食後は皆が揃ったので、お互いの情報を公開、交換する場がもうけられた。
館の洗浄中に戻ってきた黒髪の男性はトラヴィス。今回の任務のリーダーをしているそうだ。そしてもう一人がマルセロ。魔導師団に所属していて館に防御の魔術をかけた人だが、帰ってきたら大量の洗濯物がキレイになっていたと涙目で感謝された。
彼らは最近パルド王国の商人が奴隷を大勢買っていることや、冒険者が誘拐未遂で何人も捕らえらえていることで、パルド王国が何のために人を集めているのか潜入して目的を調べていると言った。
だが、買い集められた奴隷も誘拐されたと思われる人も見つからないため、調査が行き詰まっているらしい。
そして私たちは突然召喚され、目障りだと追い出されたことを話した。今思い出しても本当に腹が立つ。
私たちの話を聞いて、トラヴィスは今回の任務と私たちの召喚に関係があるのではないかと話し始めた。
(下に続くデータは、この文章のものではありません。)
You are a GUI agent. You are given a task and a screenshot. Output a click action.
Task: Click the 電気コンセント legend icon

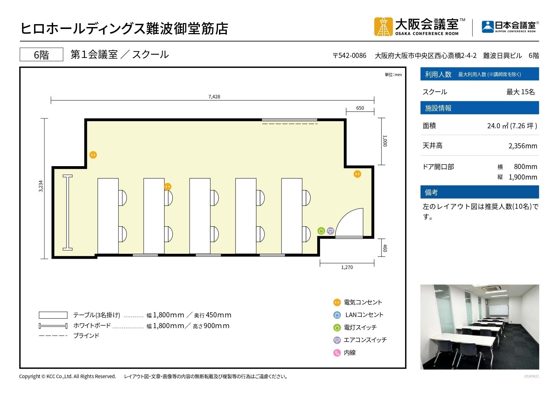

「本来召喚の魔術を使うとき、一人召喚するのに上級魔導師が十人は必要だ。それを十五人も一度に召喚している。問題はその魔力をどうやって集めたか。上級魔導師は一つの国でも十人いるかどうかというくらいだ、中級や下級の魔導師総出でも十五人の召喚は無理だろう。」
その言葉にクラウスが反応する。
「奴隷や誘拐してきた市民を使ったのか。」
「確証はないが、奴隷たちが生きている場合、食事を与えないといけない。たとえ少なくても人数が多ければそれなりの量が必要になる。」
「確かに先週までは城に大量の食糧が運ばれていたが、今週に入ってからは普段と同じ量に戻っている。」
マルセロは商業ギルドに潜入して物資の流れを調べていたが、今回の食糧の増減は、パーティー好きな国王がまた重鎮たちを集めて宴を開いているのだと認識されているらしい。
ここで私はちょっとした疑問を口にする。
「食糧がいつもの量に戻っているならパーティーの可能性が高くないですか?奴隷を召喚に使ったとしても、食事は必要ですよね?」
トラヴィスが険しい顔をして頭を横に振った。
「魔力が高ければ使い切ることもなく、回復薬があれば問題ないが、魔力が枯渇すると人は消し炭のように崩れてしまうんだ。」
私は召喚されたときのことを思い出す。カラフルなローブの人たちがたくさん倒れていた。その向こうでたくさんの奴隷や誘拐されてきた人たちが、無理やり魔力を奪われて消えていったかもしれない。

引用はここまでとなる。